Directive >> Reproduce the data below, requests included, from the line holding "The width and height of the screenshot is (738, 704)." through the end of the data, inclusive, and scale every coordinate in the answers by 2.25, rounding to whole numbers with halves rounded up. Leave the pictures out of your reply.

--- START OF Given data ---

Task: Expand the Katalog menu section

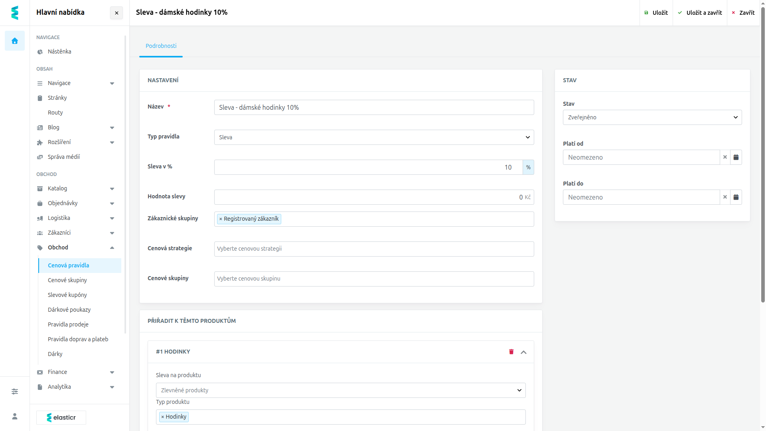Action: [76, 188]
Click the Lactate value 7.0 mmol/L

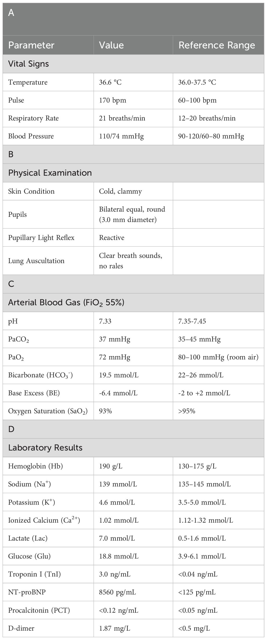[x=117, y=538]
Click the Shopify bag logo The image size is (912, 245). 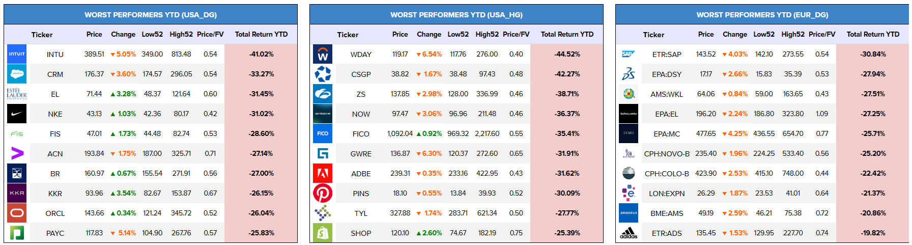(x=323, y=233)
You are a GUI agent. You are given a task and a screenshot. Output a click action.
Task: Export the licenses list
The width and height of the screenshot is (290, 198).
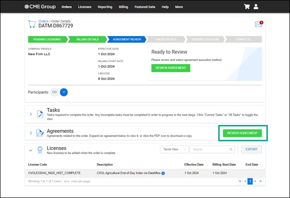click(251, 149)

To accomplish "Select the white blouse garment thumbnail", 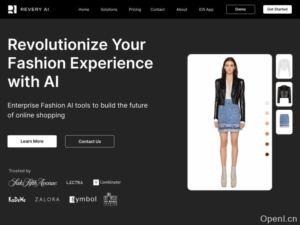I will tap(284, 66).
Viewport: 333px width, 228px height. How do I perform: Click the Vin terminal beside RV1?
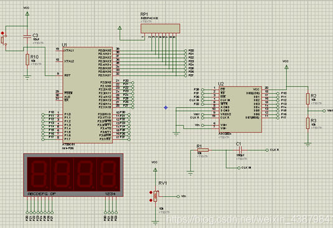pos(178,197)
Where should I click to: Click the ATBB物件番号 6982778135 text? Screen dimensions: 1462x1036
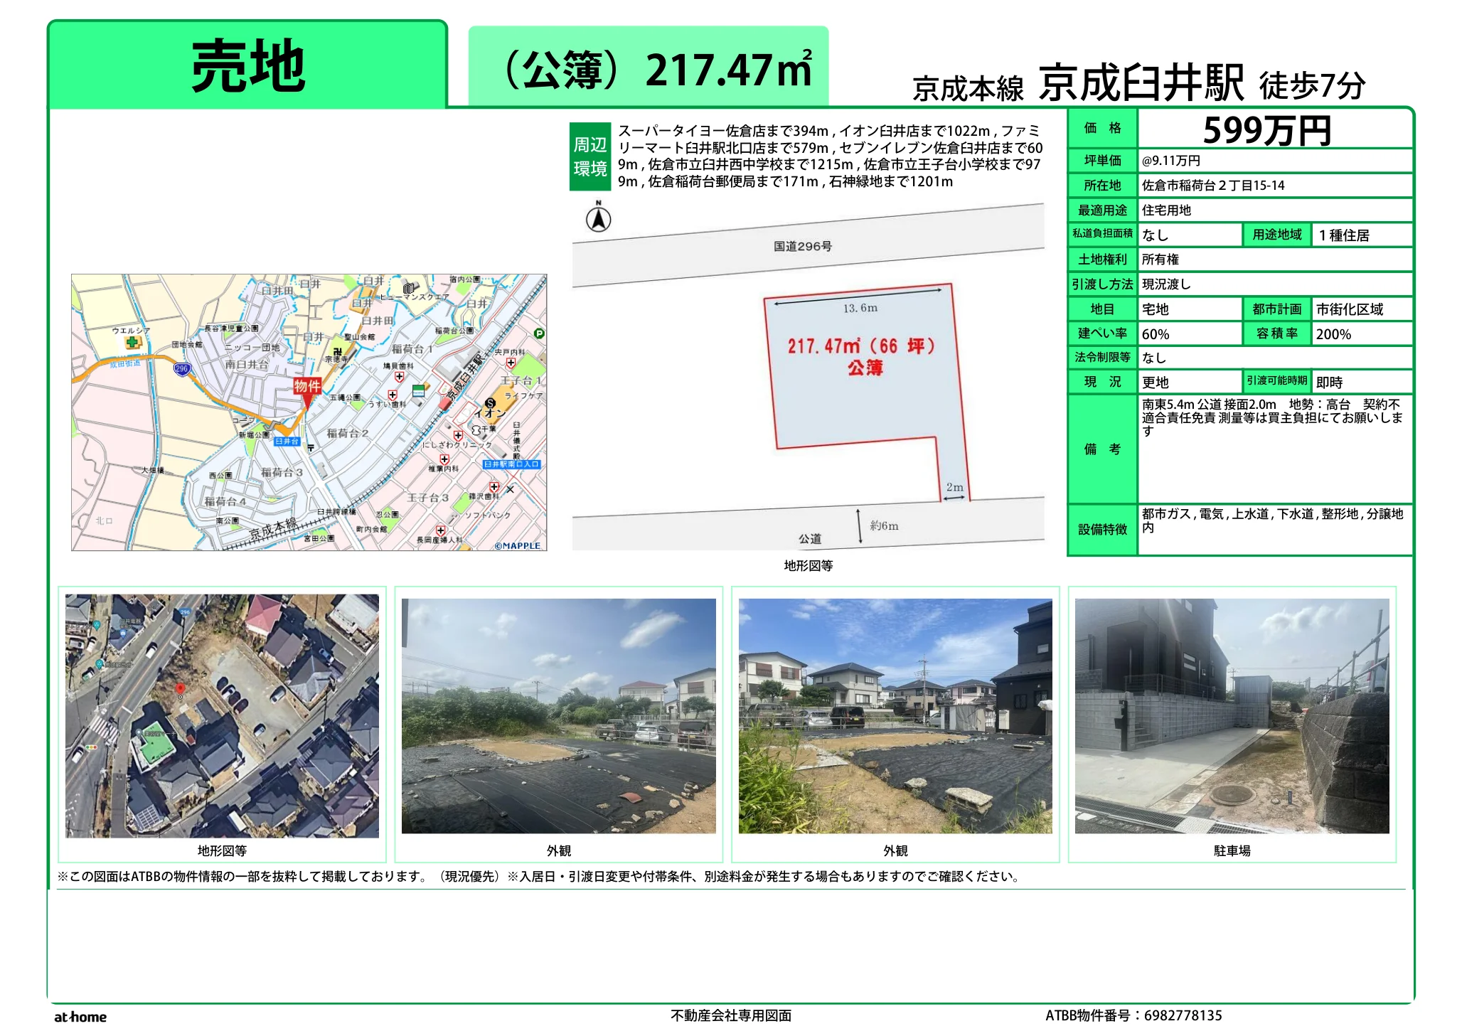click(1133, 1015)
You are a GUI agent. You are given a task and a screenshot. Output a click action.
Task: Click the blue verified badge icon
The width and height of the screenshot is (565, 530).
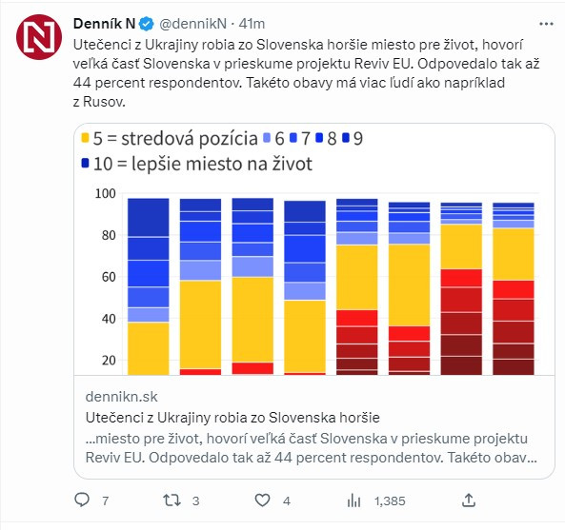click(147, 24)
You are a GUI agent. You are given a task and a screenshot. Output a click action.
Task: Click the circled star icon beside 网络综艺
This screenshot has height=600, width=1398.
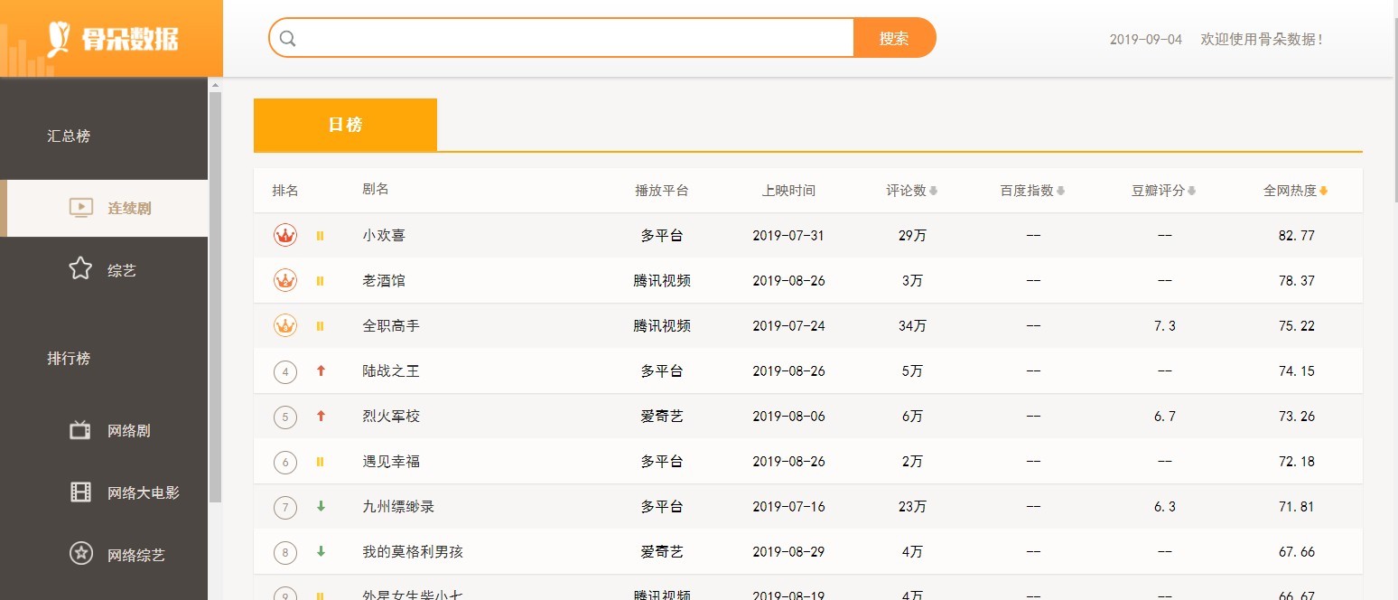pos(80,555)
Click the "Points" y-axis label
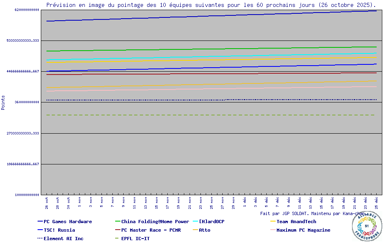Screen dimensions: 392x243 3,102
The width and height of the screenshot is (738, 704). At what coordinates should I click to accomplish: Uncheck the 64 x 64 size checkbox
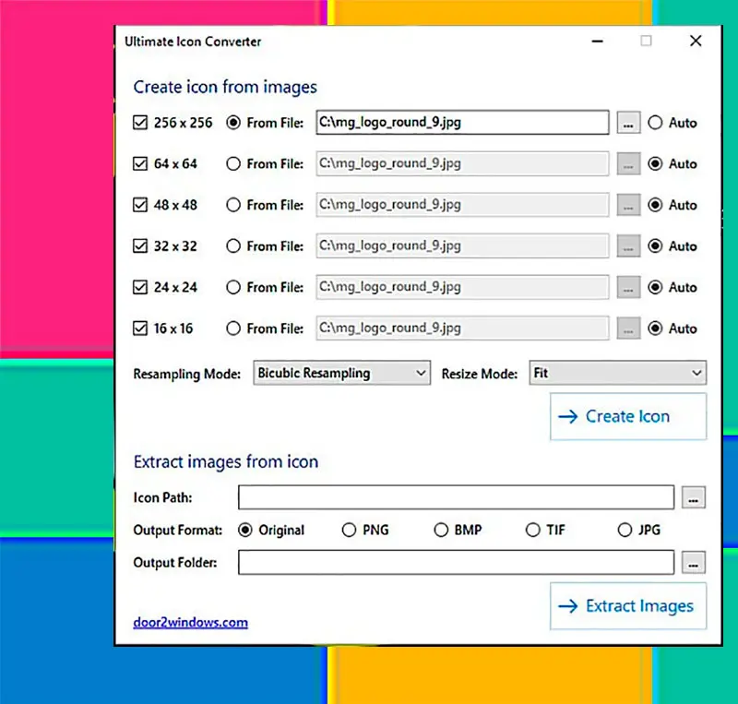coord(141,163)
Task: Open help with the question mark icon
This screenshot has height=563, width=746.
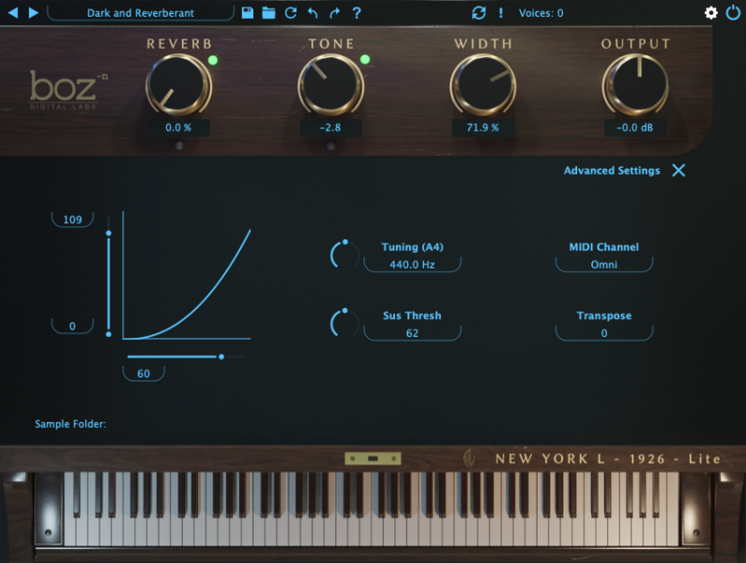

--- END OF Given data ---

Final result >>
The width and height of the screenshot is (738, 704). At what coordinates should I click to accomplish: Uncheck the 64 x 64 size checkbox
coord(317,367)
Task: Open help with the question mark icon
This screenshot has height=563, width=746.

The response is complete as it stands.